▶ **What is being asked**
Copy the listing word for word, starting at the first line and ending at the line that contains "click(x=13, y=231)".

▶ **Data lines**
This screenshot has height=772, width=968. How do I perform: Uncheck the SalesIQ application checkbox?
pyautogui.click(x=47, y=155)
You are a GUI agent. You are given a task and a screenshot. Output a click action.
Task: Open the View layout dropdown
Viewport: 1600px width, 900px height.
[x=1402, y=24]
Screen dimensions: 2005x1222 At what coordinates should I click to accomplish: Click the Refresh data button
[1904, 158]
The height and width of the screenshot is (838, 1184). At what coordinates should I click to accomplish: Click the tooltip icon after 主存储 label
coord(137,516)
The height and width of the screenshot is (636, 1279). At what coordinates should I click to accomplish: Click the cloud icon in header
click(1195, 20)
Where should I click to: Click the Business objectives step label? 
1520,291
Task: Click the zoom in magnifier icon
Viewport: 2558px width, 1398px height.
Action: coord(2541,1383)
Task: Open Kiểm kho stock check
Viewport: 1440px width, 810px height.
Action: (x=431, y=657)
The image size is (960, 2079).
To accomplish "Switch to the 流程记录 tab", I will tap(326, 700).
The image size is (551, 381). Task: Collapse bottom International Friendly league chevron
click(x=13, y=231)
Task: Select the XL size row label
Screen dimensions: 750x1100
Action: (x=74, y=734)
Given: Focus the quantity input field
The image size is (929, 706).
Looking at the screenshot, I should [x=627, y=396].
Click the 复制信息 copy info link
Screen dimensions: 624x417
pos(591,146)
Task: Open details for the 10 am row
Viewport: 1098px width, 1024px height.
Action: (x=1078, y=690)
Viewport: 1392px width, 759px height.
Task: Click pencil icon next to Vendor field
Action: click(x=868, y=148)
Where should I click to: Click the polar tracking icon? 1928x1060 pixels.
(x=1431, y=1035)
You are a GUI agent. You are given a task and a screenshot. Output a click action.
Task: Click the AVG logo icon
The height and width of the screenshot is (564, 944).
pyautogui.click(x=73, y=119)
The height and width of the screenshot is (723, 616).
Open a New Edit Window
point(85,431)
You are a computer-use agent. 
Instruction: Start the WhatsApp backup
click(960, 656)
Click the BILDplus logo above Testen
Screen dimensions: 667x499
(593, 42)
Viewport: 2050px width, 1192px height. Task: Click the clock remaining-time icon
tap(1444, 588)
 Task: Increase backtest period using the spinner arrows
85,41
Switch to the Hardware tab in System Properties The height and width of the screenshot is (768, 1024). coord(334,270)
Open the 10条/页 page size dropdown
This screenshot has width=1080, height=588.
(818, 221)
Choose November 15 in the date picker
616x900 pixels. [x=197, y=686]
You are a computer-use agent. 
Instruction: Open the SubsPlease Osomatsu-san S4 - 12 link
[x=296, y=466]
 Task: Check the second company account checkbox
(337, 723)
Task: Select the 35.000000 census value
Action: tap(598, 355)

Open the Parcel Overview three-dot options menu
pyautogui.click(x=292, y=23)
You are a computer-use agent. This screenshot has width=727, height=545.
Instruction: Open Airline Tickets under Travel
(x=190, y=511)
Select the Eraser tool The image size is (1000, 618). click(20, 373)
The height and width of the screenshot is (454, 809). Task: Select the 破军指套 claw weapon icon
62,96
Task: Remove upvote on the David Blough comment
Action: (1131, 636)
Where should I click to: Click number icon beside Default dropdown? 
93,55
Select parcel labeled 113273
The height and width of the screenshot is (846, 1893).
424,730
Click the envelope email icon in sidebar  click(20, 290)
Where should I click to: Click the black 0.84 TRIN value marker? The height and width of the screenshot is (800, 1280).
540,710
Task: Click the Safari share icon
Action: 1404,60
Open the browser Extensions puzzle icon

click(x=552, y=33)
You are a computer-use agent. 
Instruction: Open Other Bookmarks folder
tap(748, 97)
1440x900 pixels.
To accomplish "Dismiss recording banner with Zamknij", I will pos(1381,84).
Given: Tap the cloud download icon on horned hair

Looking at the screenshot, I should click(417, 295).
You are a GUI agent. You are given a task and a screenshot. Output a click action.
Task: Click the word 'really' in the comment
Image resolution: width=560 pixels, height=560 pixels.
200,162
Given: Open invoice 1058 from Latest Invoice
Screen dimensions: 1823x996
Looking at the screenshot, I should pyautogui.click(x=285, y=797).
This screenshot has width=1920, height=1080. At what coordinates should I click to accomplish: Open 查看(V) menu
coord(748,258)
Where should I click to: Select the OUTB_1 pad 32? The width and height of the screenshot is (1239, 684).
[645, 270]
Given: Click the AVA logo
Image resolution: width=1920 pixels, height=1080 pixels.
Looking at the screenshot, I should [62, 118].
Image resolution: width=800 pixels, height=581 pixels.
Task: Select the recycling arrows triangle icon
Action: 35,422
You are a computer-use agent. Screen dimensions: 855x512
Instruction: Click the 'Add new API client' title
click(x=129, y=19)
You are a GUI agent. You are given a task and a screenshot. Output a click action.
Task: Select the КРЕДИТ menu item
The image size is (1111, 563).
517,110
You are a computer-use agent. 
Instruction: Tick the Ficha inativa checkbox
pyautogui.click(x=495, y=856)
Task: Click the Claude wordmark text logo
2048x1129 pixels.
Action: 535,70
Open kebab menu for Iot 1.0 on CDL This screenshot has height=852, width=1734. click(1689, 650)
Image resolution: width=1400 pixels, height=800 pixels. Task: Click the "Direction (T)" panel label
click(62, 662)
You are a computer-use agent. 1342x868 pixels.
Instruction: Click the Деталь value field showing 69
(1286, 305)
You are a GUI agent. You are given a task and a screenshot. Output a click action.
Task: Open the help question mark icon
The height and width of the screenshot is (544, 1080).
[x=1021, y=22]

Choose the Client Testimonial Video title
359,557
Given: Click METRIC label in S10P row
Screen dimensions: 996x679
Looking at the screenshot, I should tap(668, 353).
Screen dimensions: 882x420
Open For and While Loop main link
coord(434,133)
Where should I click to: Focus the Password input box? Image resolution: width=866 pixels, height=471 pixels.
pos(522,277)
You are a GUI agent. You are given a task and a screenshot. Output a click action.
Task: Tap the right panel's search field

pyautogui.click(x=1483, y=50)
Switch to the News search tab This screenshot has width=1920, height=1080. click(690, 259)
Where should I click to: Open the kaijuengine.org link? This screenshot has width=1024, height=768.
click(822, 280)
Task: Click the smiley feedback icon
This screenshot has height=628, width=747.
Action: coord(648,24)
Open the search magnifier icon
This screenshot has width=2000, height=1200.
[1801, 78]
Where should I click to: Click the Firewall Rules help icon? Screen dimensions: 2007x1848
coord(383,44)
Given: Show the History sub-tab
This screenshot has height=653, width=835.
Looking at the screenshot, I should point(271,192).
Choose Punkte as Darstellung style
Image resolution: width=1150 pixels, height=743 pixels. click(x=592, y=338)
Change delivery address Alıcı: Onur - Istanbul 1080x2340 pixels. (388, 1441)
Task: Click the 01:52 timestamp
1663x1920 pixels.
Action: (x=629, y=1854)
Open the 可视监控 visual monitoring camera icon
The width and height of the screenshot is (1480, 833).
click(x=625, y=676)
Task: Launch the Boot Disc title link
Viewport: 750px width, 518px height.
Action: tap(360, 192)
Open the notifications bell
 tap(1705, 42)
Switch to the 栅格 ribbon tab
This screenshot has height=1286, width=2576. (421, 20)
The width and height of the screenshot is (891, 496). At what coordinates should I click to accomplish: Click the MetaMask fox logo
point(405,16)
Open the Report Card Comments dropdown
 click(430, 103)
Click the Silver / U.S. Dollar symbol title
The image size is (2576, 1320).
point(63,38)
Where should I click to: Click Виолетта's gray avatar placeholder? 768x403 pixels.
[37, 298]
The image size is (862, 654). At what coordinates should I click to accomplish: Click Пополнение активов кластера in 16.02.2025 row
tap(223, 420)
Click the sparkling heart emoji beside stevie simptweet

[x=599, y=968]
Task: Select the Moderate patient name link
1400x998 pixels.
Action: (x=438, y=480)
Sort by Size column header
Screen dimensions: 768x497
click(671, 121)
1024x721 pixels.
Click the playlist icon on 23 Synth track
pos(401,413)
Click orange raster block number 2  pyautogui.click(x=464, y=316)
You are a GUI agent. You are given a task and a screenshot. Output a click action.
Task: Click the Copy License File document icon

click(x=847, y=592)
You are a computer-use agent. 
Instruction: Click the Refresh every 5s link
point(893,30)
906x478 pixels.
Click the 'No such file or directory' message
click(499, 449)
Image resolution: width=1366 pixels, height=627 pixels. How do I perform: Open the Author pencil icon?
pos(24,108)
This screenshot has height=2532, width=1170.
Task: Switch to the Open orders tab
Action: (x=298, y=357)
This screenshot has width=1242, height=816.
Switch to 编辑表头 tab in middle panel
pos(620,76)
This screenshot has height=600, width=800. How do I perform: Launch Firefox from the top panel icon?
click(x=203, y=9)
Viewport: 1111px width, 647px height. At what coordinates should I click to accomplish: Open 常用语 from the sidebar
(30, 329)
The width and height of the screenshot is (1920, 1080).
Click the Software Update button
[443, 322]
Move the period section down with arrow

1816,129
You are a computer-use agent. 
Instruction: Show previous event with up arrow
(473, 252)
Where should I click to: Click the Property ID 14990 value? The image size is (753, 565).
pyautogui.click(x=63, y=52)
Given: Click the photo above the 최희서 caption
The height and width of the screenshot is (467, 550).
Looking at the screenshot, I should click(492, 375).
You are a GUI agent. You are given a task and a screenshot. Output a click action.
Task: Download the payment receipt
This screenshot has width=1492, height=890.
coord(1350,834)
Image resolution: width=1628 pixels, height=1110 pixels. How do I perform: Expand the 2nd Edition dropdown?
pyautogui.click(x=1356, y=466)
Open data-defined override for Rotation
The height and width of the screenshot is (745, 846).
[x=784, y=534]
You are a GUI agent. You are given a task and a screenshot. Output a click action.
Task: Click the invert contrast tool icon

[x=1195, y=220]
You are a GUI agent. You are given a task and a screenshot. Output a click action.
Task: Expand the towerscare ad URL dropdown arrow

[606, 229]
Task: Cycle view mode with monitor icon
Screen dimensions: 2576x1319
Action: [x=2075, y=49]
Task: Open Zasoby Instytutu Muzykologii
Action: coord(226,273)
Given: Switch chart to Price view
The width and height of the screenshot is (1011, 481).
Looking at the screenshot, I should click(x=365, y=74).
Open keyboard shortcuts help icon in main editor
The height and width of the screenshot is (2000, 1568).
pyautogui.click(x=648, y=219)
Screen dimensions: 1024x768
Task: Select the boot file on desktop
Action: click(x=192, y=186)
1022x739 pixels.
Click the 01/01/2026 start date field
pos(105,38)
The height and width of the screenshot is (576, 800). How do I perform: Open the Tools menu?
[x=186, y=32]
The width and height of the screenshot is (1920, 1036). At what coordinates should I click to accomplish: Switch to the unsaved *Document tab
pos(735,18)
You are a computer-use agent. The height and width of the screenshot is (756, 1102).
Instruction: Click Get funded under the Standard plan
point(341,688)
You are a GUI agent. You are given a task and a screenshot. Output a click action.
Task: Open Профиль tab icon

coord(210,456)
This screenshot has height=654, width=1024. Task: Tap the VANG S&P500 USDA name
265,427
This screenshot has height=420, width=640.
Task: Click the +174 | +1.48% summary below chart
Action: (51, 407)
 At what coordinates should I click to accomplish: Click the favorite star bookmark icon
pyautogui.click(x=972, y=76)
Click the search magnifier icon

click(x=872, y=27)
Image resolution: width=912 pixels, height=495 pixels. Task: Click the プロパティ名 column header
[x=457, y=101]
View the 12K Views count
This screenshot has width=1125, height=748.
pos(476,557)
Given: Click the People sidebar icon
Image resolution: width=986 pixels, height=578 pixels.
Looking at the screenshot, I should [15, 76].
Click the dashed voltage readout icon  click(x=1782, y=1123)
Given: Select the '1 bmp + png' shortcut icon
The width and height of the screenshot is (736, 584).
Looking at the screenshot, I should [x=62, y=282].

▶ **The response**
This screenshot has height=772, width=968. How do I perform: Uncheck the SalesIQ application checkbox?
pyautogui.click(x=47, y=155)
You are a GUI agent. You are given a task and a screenshot. Output a click action.
Task: Open the View layout dropdown
Viewport: 1600px width, 900px height.
[x=1402, y=24]
Screen dimensions: 2005x1222 At what coordinates should I click to accomplish: Click the Refresh data button
[1904, 158]
The height and width of the screenshot is (838, 1184). At what coordinates should I click to accomplish: Click the tooltip icon after 主存储 label
coord(137,516)
The height and width of the screenshot is (636, 1279). At what coordinates should I click to accomplish: Click the cloud icon in header
click(1195, 20)
Where should I click to: Click the Business objectives step label? 
1520,291
Task: Click the zoom in magnifier icon
Viewport: 2558px width, 1398px height.
Action: coord(2541,1383)
Task: Open Kiểm kho stock check
Viewport: 1440px width, 810px height.
Action: (x=431, y=657)
The image size is (960, 2079).
To accomplish "Switch to the 流程记录 tab", I will tap(326, 700).
The image size is (551, 381). Task: Collapse bottom International Friendly league chevron
click(x=13, y=231)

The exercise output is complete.